## [Extrato do documento]
· · ·
Santa Gertrudes, a Grande, Abadessa e Mística |
Hoje, trago ao blog Santos, Beatos, Veneráveis e Servos de
Deus, uma catequese de nosso amado Papa Emérito Bento XVI sobre uma grande
santa: Gertrudes de Helfta, abadessa e mística. Santa Gertrudes é autora de
vários livros (publicou cinco obras com belíssimas e profundas revelações
místicas , bem como suas reflexões a respeito da vida íntima com Deus e
santificação). Sua espiritualidade é muito voltada à devoção à Encarnação do
Verbo, à Eucaristia, à Sagrada Paixão de Cristo e ao Coração de Jesus. Séculos
antes de santa Margarida Maria Alacoque, santa Gertrudes já nos dá como que um
"prelúdio" do que seria na Igreja a devoção ao Sagrado Coração e sua
importância fundamental no tocante à santificação das almas e a salvação
eterna.
Santa Madre
Teresa de Jesus e são Francisco de Sales estimaram muito essa santa. Tiveram
por ela devoção especial e colaboraram pela divulgação de sua vida e obras.
Interessante notar que, infelizmente, apesar de ter sindo uma grande santa, no meio católico é uma "santa
desconhecida", visto que praticamente só é lembrada e venerada nos
mosteiros de espiritualidade beneditina (beneditinos, cistercienses, trapistas,
etc) e por pessoas que se interessam em estudar mais a fundo a vida, obras e
revelações dos grandes santos e santas místicos da Igreja.
· · ·
## [Trecho do material]
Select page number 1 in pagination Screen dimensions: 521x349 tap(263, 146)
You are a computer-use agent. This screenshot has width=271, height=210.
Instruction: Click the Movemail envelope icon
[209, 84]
· · ·
## [Tarefas propostas]
**a.** Diga se cada afirmação abaixo está de acordo com o texto sobre santa Gertrudes, respondendo sim ou não e citando literalmente as palavras do texto que decidem a questão. (i) Santa Gertrudes publicou cinco obras. (ii) Santa Gertrudes viveu depois de santa Margarida Maria Alacoque. (iii) Santa Gertrudes é amplamente conhecida no meio católico.
**b.** Escreva a continuação do texto sobre santa Gertrudes, começando logo depois da última frase.
O material não tem nenhuma relação com o texto sobre santa Gertrudes.

## [Lista de respostas]
**a.**
(i) Sim: «publicou cinco obras».
(ii) Não: «Séculos antes de santa Margarida Maria Alacoque».
(iii) Não: «no meio católico é uma "santa desconhecida"».

**b.**
Leiamos com
atenção as palavras de nosso amado Bento XVI, sempre muito sábias e, ao mesmo
tempo, de uma simplicidade que impressiona:
Catequese de
Bento XVI sobre Santa Gertrudes
Queridos irmãos e irmãs,
Santa Gertrudes, a Grande, sobre a qual desejo falar hoje,
leva-nos também nesta semana ao mosteiro de Helfta, onde surgiram algumas das
obras-primas da literatura religiosa feminina latino-alemã. A esse mundo
pertence Gertrudes, uma das místicas mais famosas, única mulher da Alemanha a
ter o apelativo de "Grande", devido à estatura cultural e evangélica:
com a sua vida e seu pensamento incidiu de modo singular sobre a
espiritualidade cristã. É uma mulher excepcional, dotada de particulares
talentos naturais e de extraordinários dons da graça, de profundíssima
humildade e ardente zelo pela salvação do próximo, de íntima comunhão com Deus
na contemplação e de prontidão para socorrer os necessitados.
Em Helfta, confronta-se, por assim dizer, sistematicamente
com a sua mestra Matilde de Hackeborn, da qual falei na Catequese da
quarta-feira passada; entra em contato com Matilde de Magdeburgo, outra mística
medieval; cresce sob o cuidado materno, doce e exigente, da Abadessa Gertrudes.
Dessas três coirmãs surgem tesouros de experiência e sabedoria; processa-os em
uma síntese própria, percorrendo o seu itinerário religioso com ilimitada
confiança no Senhor. Expressa a riqueza da espiritualidade não somente do seu
mundo monástico, mas também e sobretudo daquele bíblico, litúrgico, patrístico
e beneditino, com um sinal personalíssimo e com grande eficácia comunicativa.
Nasce em 6 de janeiro de 1256, festa da Epifania, mas não se
sabe nada nem sobre seus pais nem sobre o lugar de nascimento. Gertrudes
escreve que o próprio Senhor revela-lhe o sentido desse seu primeiro
desenraizamento. "Escolhi-a para minha morada porque me comprazo que tudo
que há de amável em ti é obra minha [...]. Exatamente por essa razão eu a
distanciei de todos os seus parentes, para que nenhum a amasse por razão de
consanguinidade e eu fosse o único motivo de afeto que levasse consigo"
(Le Rivelazioni, I, 16, Siena 1994, p. 76-77).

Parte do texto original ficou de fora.